The answer should be an exact repeat of the stretch of material below from the line containing "The width and height of the screenshot is (1107, 1309)." through the line containing "Toggle show/hide previews panel button".

> _INFORMATION GIVEN_
<<<<
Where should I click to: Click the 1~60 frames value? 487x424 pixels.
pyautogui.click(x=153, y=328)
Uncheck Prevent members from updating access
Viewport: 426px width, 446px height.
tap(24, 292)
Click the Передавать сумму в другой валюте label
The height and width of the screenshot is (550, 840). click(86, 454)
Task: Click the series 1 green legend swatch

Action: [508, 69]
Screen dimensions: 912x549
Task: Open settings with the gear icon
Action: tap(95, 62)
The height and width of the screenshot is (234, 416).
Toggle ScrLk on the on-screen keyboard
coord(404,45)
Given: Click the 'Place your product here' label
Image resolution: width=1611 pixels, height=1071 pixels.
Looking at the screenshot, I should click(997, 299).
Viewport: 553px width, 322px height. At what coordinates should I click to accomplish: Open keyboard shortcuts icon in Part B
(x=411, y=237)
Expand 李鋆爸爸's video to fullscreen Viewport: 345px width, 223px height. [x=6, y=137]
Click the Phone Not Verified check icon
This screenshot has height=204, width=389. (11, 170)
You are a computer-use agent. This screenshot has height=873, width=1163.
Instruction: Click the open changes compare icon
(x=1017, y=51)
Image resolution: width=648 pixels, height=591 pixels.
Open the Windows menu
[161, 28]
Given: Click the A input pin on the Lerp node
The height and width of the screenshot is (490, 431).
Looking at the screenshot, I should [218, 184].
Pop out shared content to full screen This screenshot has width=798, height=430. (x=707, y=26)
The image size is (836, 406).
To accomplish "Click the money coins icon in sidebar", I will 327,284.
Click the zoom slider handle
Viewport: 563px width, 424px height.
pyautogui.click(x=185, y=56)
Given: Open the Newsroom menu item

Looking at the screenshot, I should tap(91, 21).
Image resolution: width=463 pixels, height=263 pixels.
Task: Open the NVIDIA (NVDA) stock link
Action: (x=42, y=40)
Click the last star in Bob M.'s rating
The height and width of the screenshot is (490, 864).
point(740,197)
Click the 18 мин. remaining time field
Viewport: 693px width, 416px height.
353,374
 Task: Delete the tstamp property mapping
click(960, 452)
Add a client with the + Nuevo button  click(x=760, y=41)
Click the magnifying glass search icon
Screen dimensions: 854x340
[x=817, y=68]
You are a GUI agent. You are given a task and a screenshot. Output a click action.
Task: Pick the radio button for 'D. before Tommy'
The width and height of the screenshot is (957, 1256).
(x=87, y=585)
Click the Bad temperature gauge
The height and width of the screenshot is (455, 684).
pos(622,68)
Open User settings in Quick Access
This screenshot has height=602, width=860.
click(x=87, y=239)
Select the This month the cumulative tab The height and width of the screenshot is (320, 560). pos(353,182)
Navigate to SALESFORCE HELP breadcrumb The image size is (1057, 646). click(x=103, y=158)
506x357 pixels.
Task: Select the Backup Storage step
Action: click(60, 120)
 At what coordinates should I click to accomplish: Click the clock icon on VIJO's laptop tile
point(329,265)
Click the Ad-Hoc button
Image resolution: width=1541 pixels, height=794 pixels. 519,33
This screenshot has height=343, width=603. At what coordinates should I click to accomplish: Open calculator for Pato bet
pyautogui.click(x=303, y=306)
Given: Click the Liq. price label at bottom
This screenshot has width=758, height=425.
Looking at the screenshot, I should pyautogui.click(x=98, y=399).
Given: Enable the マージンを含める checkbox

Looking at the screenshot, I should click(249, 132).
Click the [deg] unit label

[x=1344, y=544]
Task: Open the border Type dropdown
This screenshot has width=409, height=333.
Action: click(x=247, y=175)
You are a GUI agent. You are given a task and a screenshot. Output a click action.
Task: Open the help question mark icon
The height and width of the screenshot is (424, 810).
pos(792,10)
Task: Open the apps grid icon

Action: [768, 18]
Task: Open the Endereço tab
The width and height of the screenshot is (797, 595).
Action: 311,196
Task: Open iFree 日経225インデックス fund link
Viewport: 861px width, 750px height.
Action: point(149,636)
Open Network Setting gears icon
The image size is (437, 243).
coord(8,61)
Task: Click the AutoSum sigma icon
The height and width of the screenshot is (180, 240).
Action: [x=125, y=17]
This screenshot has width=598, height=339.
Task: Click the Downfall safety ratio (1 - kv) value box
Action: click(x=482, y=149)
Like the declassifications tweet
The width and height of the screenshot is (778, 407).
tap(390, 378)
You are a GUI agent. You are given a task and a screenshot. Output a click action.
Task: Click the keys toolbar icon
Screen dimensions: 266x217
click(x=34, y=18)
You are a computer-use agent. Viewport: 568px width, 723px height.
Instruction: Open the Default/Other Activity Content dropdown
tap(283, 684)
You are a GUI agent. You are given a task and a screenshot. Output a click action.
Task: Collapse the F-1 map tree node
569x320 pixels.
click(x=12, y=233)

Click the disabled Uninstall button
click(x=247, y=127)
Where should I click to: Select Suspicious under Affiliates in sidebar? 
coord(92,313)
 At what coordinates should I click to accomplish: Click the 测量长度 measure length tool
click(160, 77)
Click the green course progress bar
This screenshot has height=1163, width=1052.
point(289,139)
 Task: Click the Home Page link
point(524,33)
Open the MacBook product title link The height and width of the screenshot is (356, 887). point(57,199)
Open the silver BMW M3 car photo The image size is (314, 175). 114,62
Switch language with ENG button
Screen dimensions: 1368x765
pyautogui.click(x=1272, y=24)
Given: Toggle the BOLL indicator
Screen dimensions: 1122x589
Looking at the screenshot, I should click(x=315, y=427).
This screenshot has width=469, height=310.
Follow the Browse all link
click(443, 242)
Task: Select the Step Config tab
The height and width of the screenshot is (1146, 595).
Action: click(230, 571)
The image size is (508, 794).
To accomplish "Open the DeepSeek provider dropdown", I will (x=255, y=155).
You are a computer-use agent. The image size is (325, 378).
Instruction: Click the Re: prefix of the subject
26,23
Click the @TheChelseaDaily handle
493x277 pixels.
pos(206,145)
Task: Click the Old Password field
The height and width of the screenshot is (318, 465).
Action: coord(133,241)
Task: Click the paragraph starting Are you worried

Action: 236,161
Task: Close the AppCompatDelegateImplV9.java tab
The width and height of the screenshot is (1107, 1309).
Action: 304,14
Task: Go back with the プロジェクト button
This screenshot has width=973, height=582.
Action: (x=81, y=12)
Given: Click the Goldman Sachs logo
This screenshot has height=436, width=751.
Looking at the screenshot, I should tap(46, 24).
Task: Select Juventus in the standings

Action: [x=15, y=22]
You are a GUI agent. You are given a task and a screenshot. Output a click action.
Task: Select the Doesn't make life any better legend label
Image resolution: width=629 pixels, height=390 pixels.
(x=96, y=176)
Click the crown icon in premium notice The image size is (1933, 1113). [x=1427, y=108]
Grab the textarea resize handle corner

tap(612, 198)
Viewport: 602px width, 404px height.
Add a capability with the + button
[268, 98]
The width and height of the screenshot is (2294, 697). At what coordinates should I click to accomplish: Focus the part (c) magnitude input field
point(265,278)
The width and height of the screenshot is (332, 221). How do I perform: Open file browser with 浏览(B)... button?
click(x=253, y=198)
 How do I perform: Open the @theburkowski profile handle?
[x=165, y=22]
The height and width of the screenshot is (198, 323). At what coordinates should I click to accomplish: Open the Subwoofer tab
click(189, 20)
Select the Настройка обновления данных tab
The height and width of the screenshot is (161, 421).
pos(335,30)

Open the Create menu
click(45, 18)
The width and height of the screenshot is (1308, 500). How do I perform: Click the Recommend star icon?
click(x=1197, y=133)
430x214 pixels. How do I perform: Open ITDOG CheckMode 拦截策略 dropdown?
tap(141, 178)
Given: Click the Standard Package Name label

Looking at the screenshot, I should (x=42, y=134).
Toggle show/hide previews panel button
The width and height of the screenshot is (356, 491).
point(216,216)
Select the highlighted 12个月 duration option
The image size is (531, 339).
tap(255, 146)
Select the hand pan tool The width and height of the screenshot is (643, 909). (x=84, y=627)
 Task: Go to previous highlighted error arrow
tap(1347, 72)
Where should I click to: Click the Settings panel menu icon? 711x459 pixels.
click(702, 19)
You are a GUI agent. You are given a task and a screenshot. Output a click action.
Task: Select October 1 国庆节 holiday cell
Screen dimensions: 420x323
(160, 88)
>>>>
> _REPLY_
The width and height of the screenshot is (1107, 1309).
Action: 304,14
Task: Go back with the プロジェクト button
This screenshot has width=973, height=582.
Action: (x=81, y=12)
Given: Click the Goldman Sachs logo
This screenshot has height=436, width=751.
Looking at the screenshot, I should tap(46, 24).
Task: Select Juventus in the standings

Action: [x=15, y=22]
You are a GUI agent. You are given a task and a screenshot. Output a click action.
Task: Select the Doesn't make life any better legend label
Image resolution: width=629 pixels, height=390 pixels.
(x=96, y=176)
Click the crown icon in premium notice The image size is (1933, 1113). [x=1427, y=108]
Grab the textarea resize handle corner

tap(612, 198)
Viewport: 602px width, 404px height.
Add a capability with the + button
[268, 98]
The width and height of the screenshot is (2294, 697). At what coordinates should I click to accomplish: Focus the part (c) magnitude input field
point(265,278)
The width and height of the screenshot is (332, 221). How do I perform: Open file browser with 浏览(B)... button?
click(x=253, y=198)
 How do I perform: Open the @theburkowski profile handle?
[x=165, y=22]
The height and width of the screenshot is (198, 323). At what coordinates should I click to accomplish: Open the Subwoofer tab
click(189, 20)
Select the Настройка обновления данных tab
The height and width of the screenshot is (161, 421).
pos(335,30)

Open the Create menu
click(45, 18)
The width and height of the screenshot is (1308, 500). How do I perform: Click the Recommend star icon?
click(x=1197, y=133)
430x214 pixels. How do I perform: Open ITDOG CheckMode 拦截策略 dropdown?
tap(141, 178)
Given: Click the Standard Package Name label

Looking at the screenshot, I should (x=42, y=134).
Toggle show/hide previews panel button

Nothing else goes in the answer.